Fast 3-D imaging of brain organoids with a new single-objective planar-illumination two-photon microscope

Human inducible pluripotent stem cells (hiPSCs) hold a large potential for disease modeling. hiPSC-derived human astrocyte and neuronal cultures permit investigations of neural signal-ing pathways with subcellular resolution. Combinatorial cultures, and three-dimensional (3-D) embryonic bodies enlarge the scope of investigations to multi-cellular phenomena. A the highest level of complexity, brain organoids that – in many aspects – recapitulate anatomical and functional features of the developing brain permit the study of developmental and morphological aspects of human disease. An ideal microscope for 3-D tissue imaging at these different scales would combine features from both confocal laser-scanning and light-sheet microscopes: a micrometric optical sectioning capacity and sub-micrometric spatial re-solution, a large field of view and high frame rate, and a low degree of invasiveness, i.e., ideally, a better photon efficiency than that of a confocal microscope. In the present work, we describe such an instrument that uses planar two-photon (2P) excitation.
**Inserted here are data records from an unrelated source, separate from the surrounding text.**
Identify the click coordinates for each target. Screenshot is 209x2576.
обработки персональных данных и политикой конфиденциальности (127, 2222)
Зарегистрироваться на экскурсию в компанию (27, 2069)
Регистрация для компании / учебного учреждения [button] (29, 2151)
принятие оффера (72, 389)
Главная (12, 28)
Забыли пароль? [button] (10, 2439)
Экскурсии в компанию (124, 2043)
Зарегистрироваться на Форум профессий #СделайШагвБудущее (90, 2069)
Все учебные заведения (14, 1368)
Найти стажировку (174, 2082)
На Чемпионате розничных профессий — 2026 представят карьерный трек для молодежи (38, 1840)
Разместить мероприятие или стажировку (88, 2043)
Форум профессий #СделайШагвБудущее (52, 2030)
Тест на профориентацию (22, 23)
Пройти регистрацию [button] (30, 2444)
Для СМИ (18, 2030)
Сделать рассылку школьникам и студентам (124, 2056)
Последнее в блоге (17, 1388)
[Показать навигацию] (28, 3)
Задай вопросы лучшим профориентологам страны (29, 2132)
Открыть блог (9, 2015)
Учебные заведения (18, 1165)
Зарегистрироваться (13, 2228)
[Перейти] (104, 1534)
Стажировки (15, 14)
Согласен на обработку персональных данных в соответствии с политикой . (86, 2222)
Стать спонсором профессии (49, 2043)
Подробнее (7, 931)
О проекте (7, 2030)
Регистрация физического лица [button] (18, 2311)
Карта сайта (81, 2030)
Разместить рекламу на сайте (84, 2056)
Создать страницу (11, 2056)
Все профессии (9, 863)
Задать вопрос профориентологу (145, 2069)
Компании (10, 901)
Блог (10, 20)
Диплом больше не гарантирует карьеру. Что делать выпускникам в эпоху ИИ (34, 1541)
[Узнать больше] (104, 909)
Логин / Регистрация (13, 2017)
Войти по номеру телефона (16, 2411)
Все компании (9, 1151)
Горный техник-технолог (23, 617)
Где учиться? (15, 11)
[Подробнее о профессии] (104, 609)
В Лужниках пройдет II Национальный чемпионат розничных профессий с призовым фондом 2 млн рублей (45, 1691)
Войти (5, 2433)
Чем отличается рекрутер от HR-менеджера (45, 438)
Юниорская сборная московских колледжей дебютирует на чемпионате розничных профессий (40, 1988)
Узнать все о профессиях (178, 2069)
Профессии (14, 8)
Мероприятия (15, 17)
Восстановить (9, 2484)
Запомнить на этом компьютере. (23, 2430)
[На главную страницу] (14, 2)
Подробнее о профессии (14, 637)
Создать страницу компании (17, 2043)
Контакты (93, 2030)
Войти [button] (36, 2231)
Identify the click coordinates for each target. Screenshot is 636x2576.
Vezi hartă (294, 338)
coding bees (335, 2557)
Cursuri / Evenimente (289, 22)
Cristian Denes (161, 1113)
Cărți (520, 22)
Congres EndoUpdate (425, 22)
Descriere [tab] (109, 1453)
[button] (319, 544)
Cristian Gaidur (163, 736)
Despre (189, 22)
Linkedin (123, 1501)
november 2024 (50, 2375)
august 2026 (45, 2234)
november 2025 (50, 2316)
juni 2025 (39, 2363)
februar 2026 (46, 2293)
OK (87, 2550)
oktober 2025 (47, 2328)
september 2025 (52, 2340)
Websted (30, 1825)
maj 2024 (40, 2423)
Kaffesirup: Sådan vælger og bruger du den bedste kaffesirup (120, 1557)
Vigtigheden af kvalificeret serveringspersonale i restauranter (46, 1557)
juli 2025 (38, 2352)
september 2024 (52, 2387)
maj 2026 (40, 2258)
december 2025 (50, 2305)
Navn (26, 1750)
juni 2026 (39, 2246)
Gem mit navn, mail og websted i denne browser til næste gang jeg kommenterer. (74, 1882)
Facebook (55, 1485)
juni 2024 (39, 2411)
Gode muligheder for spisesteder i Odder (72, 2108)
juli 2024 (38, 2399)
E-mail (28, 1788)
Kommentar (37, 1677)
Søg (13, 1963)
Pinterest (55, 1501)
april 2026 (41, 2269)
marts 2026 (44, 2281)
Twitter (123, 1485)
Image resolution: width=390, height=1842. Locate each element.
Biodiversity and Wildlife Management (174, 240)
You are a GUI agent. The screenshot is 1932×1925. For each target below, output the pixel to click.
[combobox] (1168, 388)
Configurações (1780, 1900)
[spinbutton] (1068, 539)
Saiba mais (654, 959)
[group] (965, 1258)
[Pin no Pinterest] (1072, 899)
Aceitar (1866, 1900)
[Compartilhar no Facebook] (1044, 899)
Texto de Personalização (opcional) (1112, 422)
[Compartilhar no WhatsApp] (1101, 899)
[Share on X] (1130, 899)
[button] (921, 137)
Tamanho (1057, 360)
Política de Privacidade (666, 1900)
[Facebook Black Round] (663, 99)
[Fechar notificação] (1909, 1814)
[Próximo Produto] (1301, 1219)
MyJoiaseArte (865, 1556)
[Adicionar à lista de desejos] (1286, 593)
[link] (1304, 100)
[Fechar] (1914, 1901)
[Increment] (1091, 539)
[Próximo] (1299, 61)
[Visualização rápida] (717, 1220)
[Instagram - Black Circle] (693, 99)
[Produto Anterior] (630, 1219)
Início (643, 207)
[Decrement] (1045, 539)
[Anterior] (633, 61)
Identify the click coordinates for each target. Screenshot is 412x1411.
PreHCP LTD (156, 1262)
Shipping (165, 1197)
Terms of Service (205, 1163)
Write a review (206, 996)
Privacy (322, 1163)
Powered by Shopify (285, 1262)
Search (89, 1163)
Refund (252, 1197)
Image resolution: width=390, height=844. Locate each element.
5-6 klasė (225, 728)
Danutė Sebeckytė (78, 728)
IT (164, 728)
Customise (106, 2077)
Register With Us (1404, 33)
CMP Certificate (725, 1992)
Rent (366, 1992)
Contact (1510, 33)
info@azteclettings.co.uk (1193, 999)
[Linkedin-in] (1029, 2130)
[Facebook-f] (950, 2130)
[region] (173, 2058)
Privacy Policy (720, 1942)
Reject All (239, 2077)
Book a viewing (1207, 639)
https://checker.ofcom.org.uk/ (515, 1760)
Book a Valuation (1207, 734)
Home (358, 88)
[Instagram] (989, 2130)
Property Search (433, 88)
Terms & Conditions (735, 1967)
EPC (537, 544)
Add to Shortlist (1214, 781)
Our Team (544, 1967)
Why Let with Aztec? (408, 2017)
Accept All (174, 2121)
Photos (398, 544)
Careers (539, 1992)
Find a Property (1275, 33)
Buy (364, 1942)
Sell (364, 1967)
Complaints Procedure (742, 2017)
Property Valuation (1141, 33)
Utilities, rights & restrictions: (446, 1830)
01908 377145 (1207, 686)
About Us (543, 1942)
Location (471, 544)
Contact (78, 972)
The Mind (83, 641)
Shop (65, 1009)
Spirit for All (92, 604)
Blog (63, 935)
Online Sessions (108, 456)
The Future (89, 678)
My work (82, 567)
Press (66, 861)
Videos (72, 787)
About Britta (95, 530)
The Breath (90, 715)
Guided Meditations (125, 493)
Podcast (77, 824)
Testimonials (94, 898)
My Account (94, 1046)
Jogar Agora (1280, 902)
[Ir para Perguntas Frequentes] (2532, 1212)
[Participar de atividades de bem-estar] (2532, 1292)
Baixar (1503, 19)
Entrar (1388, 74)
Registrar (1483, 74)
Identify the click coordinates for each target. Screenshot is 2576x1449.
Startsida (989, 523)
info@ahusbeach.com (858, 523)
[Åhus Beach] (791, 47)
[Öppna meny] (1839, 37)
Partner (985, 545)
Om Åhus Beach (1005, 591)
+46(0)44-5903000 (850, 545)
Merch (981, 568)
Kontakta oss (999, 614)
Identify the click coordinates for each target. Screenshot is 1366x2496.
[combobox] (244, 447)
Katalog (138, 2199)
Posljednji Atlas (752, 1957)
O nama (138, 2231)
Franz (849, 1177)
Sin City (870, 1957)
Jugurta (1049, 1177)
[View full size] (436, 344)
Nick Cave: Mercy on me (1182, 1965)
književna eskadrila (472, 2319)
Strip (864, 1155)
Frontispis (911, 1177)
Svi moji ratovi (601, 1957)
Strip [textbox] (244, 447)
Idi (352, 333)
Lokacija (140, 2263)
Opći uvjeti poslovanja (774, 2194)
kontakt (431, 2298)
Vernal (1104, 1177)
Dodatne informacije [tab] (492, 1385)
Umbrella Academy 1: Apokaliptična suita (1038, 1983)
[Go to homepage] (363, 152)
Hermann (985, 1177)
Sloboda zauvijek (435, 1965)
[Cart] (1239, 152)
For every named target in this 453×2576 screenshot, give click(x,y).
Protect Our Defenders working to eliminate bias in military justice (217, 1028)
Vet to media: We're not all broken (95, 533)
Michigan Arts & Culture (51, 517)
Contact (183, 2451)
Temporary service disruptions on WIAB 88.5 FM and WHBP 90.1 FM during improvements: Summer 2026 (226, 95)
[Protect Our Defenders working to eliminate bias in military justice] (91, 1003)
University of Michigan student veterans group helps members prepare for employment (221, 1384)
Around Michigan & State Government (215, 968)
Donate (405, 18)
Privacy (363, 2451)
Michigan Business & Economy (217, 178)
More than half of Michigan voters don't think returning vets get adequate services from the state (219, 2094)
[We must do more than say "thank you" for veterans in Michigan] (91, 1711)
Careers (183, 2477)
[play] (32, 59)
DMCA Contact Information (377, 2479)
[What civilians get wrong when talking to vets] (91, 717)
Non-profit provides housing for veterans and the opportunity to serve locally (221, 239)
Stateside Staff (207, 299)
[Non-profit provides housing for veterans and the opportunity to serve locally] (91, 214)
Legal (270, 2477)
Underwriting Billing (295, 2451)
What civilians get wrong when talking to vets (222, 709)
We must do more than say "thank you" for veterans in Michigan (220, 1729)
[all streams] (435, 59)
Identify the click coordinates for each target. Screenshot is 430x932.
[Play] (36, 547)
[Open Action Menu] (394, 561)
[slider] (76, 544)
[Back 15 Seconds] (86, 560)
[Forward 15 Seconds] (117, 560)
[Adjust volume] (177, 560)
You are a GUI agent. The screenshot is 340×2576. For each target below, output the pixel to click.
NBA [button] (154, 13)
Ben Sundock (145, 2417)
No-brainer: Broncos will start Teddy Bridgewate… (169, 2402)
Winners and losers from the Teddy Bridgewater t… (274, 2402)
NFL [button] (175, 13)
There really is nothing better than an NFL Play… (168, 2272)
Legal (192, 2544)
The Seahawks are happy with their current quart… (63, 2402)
Its particularity is that – unlike two- or three-lens light-sheet microscopes – it uses a single, low-magnification, high-numerical aperture objective for the generation and scanning of a virtual light sheet. The microscope builds on a modified Nipkow-Petraň spinning-disk scheme for achieving wide-field excitation. However, unlike the Yokogawa design that uses a tandem disk, our concept combines micro lenses, dichroic mirrors and detection pinholes on a single disk. This new design, advantageous for 2P excitation, circumvents problems arising with the tandem disk from the large wavelength-difference between the infrared excitation light and visible fluorescence. 2P fluorescence excited by the light sheet is collected with the same objective and imaged onto a fast sCMOS camera. We demonstrate 3-D imaging of TO-PRO3-stained embryonic bodies and of brain organoids, uncleared and after rapid partial transparisation with triethanolamine formamide (RTF) and we compare the performance of our instrument to that of a confocal laser-scanning microscope having a similar numerical aperture. Our large-field 2P-spinning disk microscope permits one order of magnitude faster imaging, affords less photobleaching and permits better depth penetration than a confocal microscope with similar spatial resolution.